■ **Supplied text**:
____

Skip to main content

agentchat.contrib.vectordb.mongodb

with_id_rename

def with_id_rename(docs: Iterable) -> List[Dict[str, Any]]

Utility changes _id field from Collection into id for Document.

MongoDBAtlasVectorDB

class MongoDBAtlasVectorDB(VectorDB)

A Collection object for MongoDB.

__init__

def __init__(connection_string: str = "",
database_name: str = "vector_db",
embedding_function: Callable = SentenceTransformer(
"all-MiniLM-L6-v2").encode,
collection_name: str = None,
index_name: str = "vector_index",
overwrite: bool = False,
wait_until_index_ready: float = None,
wait_until_document_ready: float = None)

Initialize the vector database.

Arguments:

  • connection_string - str | The MongoDB connection string to connect to. Default is ''.
  • database_name - str | The name of the database. Default is 'vector_db'.
  • embedding_function - Callable | The embedding function used to generate the vector representation.
  • collection_name - str | The name of the collection to create for this vector database Defaults to None
  • index_name - str | Index name for the vector database, defaults to 'vector_index'
  • overwrite - bool = False
  • wait_until_index_ready - float | None | Blocking call to wait until the database indexes are ready. None, the default, means no wait.
  • wait_until_document_ready - float | None | Blocking call to wait until the database indexes are ready. None, the default, means no wait.

____

■ **Data lines**:
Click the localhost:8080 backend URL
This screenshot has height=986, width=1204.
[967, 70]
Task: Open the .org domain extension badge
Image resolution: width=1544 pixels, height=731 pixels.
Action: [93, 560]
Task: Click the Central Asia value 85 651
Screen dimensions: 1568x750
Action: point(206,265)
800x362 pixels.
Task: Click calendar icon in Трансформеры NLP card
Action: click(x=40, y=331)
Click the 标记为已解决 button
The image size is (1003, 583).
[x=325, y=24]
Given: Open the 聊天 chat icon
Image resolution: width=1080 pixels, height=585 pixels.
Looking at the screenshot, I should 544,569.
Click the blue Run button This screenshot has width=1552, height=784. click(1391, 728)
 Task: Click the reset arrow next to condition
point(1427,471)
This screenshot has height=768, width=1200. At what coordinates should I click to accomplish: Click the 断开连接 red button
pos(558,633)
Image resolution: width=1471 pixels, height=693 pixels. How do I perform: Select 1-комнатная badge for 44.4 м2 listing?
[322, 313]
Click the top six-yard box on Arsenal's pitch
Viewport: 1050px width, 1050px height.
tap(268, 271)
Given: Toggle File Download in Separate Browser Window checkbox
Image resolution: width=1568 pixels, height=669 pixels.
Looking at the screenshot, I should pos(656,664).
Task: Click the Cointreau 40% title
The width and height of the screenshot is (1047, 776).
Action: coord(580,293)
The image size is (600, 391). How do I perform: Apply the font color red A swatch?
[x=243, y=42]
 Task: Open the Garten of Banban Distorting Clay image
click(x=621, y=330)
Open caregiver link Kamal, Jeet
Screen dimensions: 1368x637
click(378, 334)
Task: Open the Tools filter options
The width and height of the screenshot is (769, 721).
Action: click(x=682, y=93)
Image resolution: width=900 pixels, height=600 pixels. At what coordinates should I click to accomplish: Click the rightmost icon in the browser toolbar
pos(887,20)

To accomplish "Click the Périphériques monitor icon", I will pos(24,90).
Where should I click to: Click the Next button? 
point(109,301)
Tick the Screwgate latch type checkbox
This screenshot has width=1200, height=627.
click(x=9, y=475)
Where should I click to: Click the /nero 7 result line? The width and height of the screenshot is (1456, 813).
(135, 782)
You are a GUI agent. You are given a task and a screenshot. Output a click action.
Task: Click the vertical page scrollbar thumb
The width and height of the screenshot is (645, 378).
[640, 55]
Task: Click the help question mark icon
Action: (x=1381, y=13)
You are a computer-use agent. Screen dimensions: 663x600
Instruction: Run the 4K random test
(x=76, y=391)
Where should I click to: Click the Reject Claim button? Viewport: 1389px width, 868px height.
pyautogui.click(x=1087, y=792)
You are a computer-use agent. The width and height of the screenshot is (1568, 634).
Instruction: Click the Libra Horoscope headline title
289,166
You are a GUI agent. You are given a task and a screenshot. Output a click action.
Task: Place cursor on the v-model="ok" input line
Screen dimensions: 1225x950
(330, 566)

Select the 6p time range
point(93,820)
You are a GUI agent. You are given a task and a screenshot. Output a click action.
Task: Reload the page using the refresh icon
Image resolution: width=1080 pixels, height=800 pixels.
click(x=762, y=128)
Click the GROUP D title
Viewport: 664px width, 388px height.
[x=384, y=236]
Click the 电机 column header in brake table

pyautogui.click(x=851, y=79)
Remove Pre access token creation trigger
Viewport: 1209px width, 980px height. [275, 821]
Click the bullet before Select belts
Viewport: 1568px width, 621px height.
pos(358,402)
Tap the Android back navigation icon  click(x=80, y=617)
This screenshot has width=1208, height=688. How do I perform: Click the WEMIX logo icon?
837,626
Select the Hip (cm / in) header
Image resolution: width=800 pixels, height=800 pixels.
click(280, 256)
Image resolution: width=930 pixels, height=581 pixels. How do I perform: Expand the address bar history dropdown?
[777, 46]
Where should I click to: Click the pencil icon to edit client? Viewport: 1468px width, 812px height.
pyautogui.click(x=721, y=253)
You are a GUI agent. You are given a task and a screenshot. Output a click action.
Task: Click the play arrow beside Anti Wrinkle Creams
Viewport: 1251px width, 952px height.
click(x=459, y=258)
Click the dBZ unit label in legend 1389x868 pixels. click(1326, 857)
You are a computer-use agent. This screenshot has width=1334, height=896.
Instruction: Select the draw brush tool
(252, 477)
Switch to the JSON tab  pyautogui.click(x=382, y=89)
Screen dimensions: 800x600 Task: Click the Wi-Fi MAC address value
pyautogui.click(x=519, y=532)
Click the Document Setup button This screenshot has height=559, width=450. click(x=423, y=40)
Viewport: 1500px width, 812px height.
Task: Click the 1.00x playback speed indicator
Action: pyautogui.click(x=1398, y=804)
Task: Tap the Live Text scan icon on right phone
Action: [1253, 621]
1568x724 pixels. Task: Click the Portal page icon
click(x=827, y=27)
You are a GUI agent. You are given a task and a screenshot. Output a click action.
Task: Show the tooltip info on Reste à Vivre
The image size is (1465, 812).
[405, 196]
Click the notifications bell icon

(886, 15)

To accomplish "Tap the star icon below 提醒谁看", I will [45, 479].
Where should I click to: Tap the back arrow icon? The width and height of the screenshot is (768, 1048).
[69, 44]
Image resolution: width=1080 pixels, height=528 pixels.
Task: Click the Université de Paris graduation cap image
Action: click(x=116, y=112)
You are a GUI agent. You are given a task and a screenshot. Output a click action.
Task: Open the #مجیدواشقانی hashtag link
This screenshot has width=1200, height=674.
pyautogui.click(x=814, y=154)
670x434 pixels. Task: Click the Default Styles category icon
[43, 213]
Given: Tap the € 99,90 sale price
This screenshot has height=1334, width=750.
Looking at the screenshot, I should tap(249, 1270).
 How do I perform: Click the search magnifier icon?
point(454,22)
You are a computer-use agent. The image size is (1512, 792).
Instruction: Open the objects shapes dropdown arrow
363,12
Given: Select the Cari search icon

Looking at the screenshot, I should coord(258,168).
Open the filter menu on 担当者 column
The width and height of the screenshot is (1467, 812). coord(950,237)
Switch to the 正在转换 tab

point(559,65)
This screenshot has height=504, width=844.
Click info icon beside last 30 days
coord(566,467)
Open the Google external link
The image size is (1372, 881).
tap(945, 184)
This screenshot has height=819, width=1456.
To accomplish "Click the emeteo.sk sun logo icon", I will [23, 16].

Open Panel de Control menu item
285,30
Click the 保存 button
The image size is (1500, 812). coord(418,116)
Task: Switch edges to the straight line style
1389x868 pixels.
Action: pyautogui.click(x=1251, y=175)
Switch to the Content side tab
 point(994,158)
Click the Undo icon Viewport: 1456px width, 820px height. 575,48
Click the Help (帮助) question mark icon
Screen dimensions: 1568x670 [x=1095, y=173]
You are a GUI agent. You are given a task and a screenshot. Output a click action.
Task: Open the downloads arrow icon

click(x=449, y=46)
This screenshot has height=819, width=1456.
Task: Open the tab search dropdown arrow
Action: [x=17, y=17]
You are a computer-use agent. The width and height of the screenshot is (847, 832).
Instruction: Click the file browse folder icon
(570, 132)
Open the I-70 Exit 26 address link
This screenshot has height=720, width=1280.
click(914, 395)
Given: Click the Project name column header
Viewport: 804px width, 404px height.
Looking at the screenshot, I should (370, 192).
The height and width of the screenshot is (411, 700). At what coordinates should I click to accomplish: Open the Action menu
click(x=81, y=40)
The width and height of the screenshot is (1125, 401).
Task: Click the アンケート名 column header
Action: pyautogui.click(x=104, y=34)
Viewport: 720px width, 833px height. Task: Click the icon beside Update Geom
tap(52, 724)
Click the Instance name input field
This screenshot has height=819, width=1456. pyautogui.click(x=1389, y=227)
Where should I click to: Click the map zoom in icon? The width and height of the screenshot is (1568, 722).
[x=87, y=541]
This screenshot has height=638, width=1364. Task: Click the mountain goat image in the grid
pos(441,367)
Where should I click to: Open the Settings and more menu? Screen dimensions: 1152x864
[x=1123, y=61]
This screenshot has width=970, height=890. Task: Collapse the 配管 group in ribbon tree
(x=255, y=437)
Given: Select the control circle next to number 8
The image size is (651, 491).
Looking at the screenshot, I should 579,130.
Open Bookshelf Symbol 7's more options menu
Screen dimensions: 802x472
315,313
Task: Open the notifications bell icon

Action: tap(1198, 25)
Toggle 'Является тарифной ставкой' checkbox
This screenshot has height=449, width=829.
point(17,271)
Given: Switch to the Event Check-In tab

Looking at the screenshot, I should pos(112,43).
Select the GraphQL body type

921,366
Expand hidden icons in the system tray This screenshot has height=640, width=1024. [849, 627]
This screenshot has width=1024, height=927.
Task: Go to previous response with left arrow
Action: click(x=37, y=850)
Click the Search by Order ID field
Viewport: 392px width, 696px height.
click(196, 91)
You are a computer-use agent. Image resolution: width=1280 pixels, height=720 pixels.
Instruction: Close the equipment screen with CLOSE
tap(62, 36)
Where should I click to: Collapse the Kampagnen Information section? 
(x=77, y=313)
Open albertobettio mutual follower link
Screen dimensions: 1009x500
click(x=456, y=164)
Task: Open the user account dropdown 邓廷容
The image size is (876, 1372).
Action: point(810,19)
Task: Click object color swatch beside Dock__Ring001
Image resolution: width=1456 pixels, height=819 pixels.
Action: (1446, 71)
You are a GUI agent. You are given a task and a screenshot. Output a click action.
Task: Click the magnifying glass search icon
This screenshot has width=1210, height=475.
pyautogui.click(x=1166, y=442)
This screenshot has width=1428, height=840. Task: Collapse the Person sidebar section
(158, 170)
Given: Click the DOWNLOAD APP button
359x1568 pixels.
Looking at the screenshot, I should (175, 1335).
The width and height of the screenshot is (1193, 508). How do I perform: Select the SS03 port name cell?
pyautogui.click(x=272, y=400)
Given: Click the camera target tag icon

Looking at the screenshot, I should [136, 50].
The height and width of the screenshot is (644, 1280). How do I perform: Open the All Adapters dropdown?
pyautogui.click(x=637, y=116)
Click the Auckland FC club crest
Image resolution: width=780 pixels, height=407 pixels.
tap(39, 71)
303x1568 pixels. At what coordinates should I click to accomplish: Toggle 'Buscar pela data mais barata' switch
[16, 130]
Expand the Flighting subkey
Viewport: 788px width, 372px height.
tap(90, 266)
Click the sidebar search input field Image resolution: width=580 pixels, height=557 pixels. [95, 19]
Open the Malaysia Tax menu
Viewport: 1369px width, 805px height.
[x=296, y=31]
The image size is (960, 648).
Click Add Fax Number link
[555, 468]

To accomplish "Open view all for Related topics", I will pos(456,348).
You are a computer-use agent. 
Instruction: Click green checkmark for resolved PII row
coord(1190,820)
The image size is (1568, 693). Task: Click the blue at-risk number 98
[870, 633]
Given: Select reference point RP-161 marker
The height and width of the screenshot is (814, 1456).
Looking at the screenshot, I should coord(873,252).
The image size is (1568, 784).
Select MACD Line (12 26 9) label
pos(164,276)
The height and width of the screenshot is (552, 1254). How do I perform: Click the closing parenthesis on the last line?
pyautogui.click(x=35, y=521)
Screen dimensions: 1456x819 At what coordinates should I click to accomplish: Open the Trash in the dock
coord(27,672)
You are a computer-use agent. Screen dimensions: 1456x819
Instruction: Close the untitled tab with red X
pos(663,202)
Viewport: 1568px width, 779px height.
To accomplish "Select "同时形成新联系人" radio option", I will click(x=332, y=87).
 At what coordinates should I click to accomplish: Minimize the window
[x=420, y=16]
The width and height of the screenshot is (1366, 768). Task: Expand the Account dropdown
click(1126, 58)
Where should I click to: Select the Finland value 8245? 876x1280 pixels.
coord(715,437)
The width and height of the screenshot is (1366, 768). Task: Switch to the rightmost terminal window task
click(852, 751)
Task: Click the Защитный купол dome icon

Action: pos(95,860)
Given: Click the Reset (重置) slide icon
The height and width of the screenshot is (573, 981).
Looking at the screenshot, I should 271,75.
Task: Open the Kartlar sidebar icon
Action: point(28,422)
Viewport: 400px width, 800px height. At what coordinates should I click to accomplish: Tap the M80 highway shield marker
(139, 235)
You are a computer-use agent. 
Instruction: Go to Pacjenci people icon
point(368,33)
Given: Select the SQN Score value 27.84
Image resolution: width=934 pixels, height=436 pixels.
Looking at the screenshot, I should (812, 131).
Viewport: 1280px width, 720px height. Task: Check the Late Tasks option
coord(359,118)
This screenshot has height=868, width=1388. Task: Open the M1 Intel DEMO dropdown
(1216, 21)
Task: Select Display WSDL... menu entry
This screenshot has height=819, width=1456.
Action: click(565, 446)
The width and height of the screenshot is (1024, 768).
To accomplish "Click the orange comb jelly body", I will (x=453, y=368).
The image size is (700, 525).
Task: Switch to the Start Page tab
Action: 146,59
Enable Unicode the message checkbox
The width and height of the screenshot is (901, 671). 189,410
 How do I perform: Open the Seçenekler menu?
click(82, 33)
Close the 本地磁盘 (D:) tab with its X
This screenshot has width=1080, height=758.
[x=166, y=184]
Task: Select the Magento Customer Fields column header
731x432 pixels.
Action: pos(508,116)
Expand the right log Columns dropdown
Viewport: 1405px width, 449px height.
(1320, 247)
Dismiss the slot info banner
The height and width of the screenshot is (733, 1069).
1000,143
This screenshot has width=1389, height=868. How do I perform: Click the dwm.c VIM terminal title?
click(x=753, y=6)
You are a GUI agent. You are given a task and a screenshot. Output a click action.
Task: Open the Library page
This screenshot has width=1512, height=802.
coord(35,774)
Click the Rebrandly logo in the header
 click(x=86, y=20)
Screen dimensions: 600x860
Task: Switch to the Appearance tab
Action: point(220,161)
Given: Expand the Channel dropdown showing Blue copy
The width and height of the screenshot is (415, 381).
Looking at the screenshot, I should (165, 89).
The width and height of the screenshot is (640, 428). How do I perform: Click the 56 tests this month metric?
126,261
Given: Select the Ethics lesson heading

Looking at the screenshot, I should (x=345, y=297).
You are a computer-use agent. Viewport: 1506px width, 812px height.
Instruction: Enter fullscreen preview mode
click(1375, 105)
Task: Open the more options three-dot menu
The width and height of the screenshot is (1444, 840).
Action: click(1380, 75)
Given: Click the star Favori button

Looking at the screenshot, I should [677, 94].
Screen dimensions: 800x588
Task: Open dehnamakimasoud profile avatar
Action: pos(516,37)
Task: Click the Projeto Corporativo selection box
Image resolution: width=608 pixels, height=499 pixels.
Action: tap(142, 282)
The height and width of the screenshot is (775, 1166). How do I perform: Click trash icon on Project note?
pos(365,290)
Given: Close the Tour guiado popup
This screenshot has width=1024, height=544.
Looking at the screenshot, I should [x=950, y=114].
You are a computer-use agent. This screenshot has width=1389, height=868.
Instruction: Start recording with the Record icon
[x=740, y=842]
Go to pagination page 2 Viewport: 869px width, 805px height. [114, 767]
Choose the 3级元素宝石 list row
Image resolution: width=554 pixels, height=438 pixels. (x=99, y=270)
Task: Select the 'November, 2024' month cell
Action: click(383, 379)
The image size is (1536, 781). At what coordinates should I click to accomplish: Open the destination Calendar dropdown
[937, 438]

____

■ **Required tasks**:
[a] Retype the records exactly, starting at the line that contains "Expand the right log Columns dropdown" and continuing through the final line of the records, with both ends included.
[b] Continue the documentation page on the MongoDB Atlas vector database class from the point where it stops.

■ **The responses**:
[a]
Expand the right log Columns dropdown
Viewport: 1405px width, 449px height.
(1320, 247)
Dismiss the slot info banner
The height and width of the screenshot is (733, 1069).
1000,143
This screenshot has width=1389, height=868. How do I perform: Click the dwm.c VIM terminal title?
click(x=753, y=6)
You are a GUI agent. You are given a task and a screenshot. Output a click action.
Task: Open the Library page
This screenshot has width=1512, height=802.
coord(35,774)
Click the Rebrandly logo in the header
 click(x=86, y=20)
Screen dimensions: 600x860
Task: Switch to the Appearance tab
Action: point(220,161)
Given: Expand the Channel dropdown showing Blue copy
The width and height of the screenshot is (415, 381).
Looking at the screenshot, I should (165, 89).
The width and height of the screenshot is (640, 428). How do I perform: Click the 56 tests this month metric?
126,261
Given: Select the Ethics lesson heading

Looking at the screenshot, I should (x=345, y=297).
You are a computer-use agent. Viewport: 1506px width, 812px height.
Instruction: Enter fullscreen preview mode
click(1375, 105)
Task: Open the more options three-dot menu
The width and height of the screenshot is (1444, 840).
Action: click(1380, 75)
Given: Click the star Favori button

Looking at the screenshot, I should [677, 94].
Screen dimensions: 800x588
Task: Open dehnamakimasoud profile avatar
Action: pos(516,37)
Task: Click the Projeto Corporativo selection box
Image resolution: width=608 pixels, height=499 pixels.
Action: tap(142, 282)
The height and width of the screenshot is (775, 1166). How do I perform: Click trash icon on Project note?
pos(365,290)
Given: Close the Tour guiado popup
This screenshot has width=1024, height=544.
Looking at the screenshot, I should [x=950, y=114].
You are a computer-use agent. This screenshot has width=1389, height=868.
Instruction: Start recording with the Record icon
[x=740, y=842]
Go to pagination page 2 Viewport: 869px width, 805px height. [114, 767]
Choose the 3级元素宝石 list row
Image resolution: width=554 pixels, height=438 pixels. (x=99, y=270)
Task: Select the 'November, 2024' month cell
Action: click(383, 379)
The image size is (1536, 781). At what coordinates should I click to accomplish: Open the destination Calendar dropdown
[937, 438]

[b]
list_collections

def list_collections()

List the collections in the vector database.

Returns:

List[str] | The list of collections.

create_collection

def create_collection(collection_name: str,
overwrite: bool = False,
get_or_create: bool = True) -> Collection

Create a collection in the vector database and create a vector search index in the collection.

Arguments:

  • collection_name - str | The name of the collection.
  • overwrite - bool | Whether to overwrite the collection if it exists. Default is False.
  • get_or_create - bool | Whether to get or create the collection. Default is True

create_index_if_not_exists

def create_index_if_not_exists(index_name: str = "vector_index",
collection: Collection = None) -> None

Creates a vector search index on the specified collection in MongoDB.

Arguments:

  • MONGODB_INDEX str, optional - The name of the vector search index to create. Defaults to "vector_search_index".
  • collection Collection, optional - The MongoDB collection to create the index on. Defaults to None.

get_collection

def get_collection(collection_name: str = None) -> Collection

Get the collection from the vector database.

Arguments:

  • collection_name - str | The name of the collection. Default is None. If None, return the current active collection.

Returns:

Collection | The collection object.

delete_collection

def delete_collection(collection_name: str) -> None

Delete the collection from the vector database.

Arguments:

  • collection_name - str | The name of the collection.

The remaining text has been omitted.